The islander had never presumed to make personal remarks before. But after observing Cullen at his work in his silently effective way and knowing how attuned he was to all things regarding Eden, Adams wasn’t surprised he’d perceived so much.
“It’s hard,” Adams admitted. “But I’ve faced hardship before. I can again.”
“So has Mistress, but why must she now?” Cullen asked almost casually. “What purpose does it serve?”
“You know why, Cullen. You know what purpose.” Adams looked away, his gaze finding, but not focusing on, Merrie as she leaned against the paddock fence. “The river-cottage vandalism was directed at me. Maybe we can’t prove it, but we don’t have to
have proof to know. I can’t risk bringing any more trouble down on her.”
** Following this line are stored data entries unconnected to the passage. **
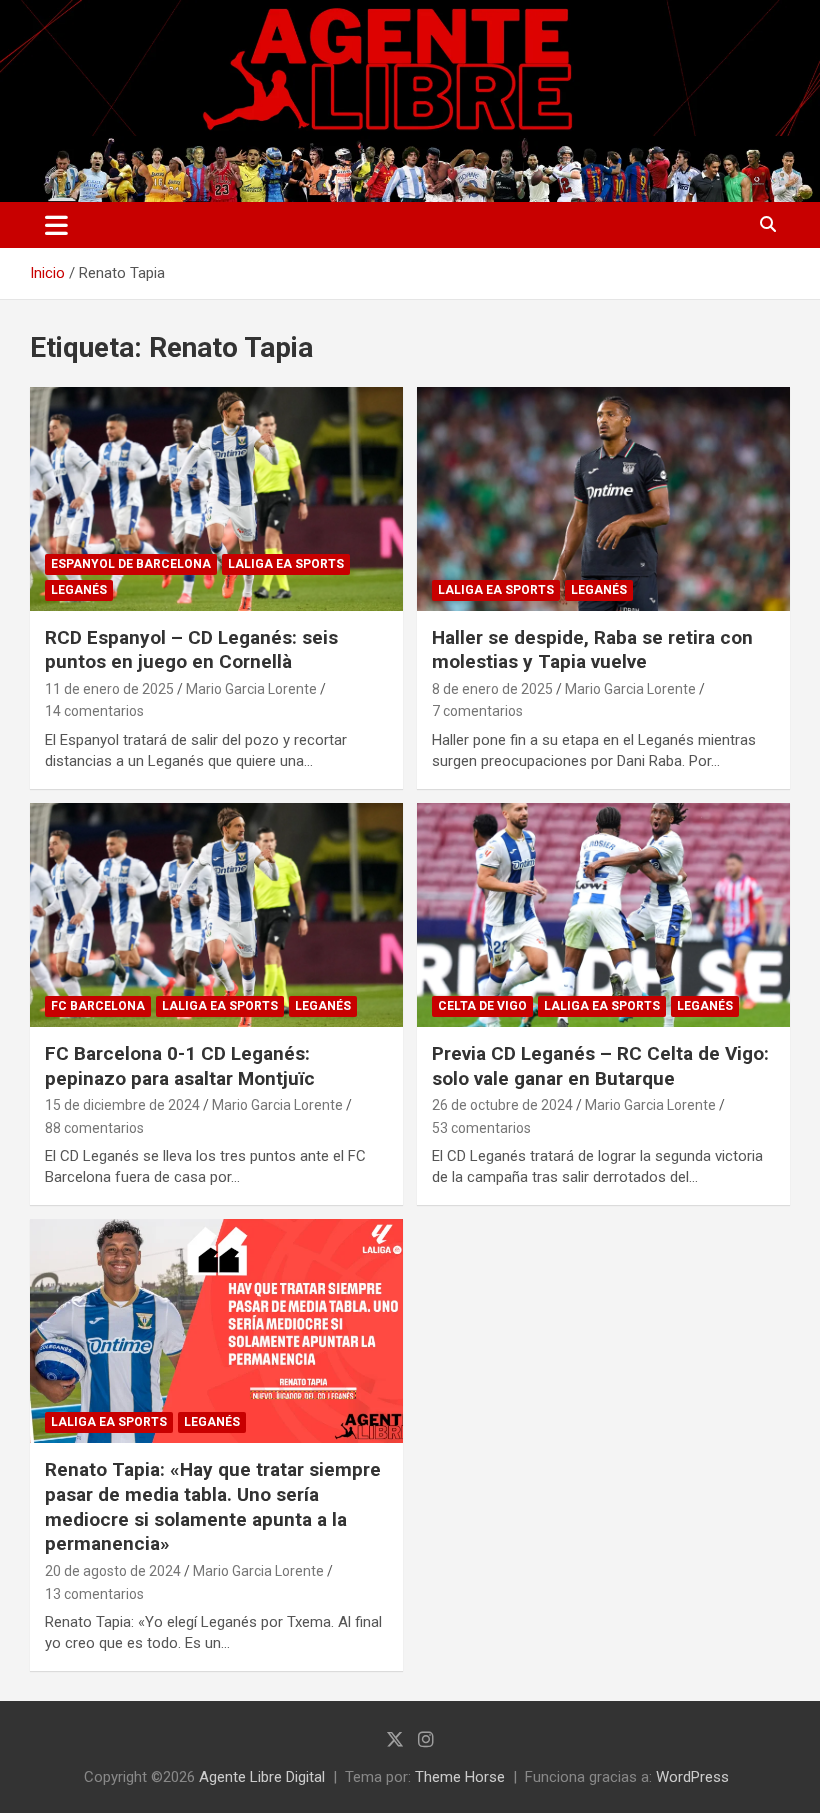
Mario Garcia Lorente (251, 689)
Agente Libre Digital (262, 1777)
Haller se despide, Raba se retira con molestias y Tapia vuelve (592, 650)
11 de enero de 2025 (109, 689)
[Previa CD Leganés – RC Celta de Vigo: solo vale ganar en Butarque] (603, 914)
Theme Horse (460, 1777)
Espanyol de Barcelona (131, 564)
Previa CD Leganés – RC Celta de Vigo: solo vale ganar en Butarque (600, 1066)
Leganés (79, 590)
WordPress (692, 1777)
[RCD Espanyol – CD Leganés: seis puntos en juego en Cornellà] (216, 498)
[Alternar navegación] (56, 225)
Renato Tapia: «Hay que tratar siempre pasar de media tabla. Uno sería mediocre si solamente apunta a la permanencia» (213, 1506)
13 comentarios (94, 1594)
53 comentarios (481, 1128)
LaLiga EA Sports (286, 564)
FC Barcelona (98, 1006)
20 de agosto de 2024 (113, 1571)
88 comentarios (94, 1128)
“And if she was more than willing to take the risk?” When Adams didn’t respond, Cullen continued, “This Junior Rabb person could have gotten to her before, if he’d wanted. But he didn’t and he won’t. He’s cowardly, and unless he’s insane, he won’t dare touch her.”
“If she’s in the way when he tries for me?” Adams settled a bleak look on the unlined face of the islander. “What then?”
“If he ever comes after you, if he’s sane, it will be from behind, when you’re alone. That’s the coward’s way, Adams.”
“I can’t risk it, Cullen.” Adams shook his head slowly. “I’d rather give her up than lose her forever.
“I can’t have her. It was never in the cards. But knowing she’s somewhere in the world, making it a better and splendid place, is enough.” When Cullen would have argued, Adams silenced him with a lift of his hand. “Subject closed. Is that all that brought you out here? Or is there more?”
After speaking with Merrie, Jackson had hung back barely within hearing of the deadly serious conversation. Stepping forward, he explained, “Cullen’s brought us help. It seems Eden’s little Merrie is from Argentina, and she’s an expert horsewoman.”
“Indeed,” Cullen confirmed. “Merrie is more than expert with horses. She loves them to distraction. Which is why her mother, who was a friend of Mistress Eden’s roommate in college, asked her to take the child in. Vincente Alexandre is fearful their daughter will grow up to be a gaucho, rather than a lady. Who better to teach her to be a gentlewoman than an old friend of an old friend? Especially if that teacher is Mistress Eden?”
Adams recognized the name of one of the wealthiest and most influential men in Argentina. “Mr. and Mrs. Alexandre sent their daughter to study in Belle Terre and to work as a maid while she learns to be a lady?” Laughing softly, he added, “You must admit, Cullen, it sounds more than a little farfetched.”